Plusieurs citoyens en colère qui reprochent aujourd’hui à l’administration Pedneaud-Jobin d’avoir fomenté pour les taxer encore un peu plus oublient peut-être que l’ancienne conseillère municipale Denise Laferrière a été l’une des premières à mentionner la possibilité d’imposer une tarification supplémentaire aux Gatinois qui jettent trop.

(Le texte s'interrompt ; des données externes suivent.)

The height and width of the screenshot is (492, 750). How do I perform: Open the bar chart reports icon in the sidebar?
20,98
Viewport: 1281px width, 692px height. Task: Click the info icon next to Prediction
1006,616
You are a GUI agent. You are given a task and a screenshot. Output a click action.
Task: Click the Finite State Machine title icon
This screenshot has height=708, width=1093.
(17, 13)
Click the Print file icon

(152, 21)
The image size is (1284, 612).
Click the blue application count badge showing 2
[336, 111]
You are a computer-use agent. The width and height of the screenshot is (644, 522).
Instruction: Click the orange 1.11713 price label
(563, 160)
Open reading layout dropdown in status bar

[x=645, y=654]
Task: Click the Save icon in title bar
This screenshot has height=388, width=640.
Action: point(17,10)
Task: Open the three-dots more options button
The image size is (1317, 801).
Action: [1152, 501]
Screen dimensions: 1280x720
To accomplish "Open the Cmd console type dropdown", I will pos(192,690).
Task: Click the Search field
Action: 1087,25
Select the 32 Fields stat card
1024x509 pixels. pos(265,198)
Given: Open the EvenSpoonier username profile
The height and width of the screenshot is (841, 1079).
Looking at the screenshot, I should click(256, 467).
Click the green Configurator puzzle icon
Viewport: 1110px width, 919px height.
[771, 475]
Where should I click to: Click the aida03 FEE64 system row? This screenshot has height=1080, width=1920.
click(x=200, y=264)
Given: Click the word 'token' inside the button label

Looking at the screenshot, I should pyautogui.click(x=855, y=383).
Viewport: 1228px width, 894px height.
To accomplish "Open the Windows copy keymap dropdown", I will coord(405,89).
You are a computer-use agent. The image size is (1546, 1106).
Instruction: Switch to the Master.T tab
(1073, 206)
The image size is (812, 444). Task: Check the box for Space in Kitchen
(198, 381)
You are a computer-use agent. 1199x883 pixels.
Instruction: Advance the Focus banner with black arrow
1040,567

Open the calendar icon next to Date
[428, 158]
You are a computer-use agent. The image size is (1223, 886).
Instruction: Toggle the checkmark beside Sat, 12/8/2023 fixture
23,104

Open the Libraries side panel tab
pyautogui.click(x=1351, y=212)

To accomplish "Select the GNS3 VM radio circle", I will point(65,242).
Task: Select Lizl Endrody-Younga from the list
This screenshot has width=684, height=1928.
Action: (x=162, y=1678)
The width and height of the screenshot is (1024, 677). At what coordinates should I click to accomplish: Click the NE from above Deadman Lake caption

En matière de gestion des déchets, les Gatinois ont démontré, par le passé, qu’ils pouvaient être responsables. Ils ont toujours été parmi les premiers à montrer l’exemple. L’administration n’avait jusqu’ici jamais eu besoin de brandir la menace d’une pénalité tarifaire pour ceux qui ne se conforment pas. Cette fois, la Ville juge qu’elle doit un peu serrer les ouïes pour atteindre son objectif. Et à part la conseillère Louise Boudrias qui a dénoncé le manque d’information disponible dans le dossier, personne ne s’est levé à la table du conseil pour revendiquer le droit des citoyens d’abuser gratuitement du sac de poubelle. Les Gatinois ont élu un conseil déterminé à faire un pas de plus pour protéger l’environnement. Les plus réfractaires devront s’y faire ou payer.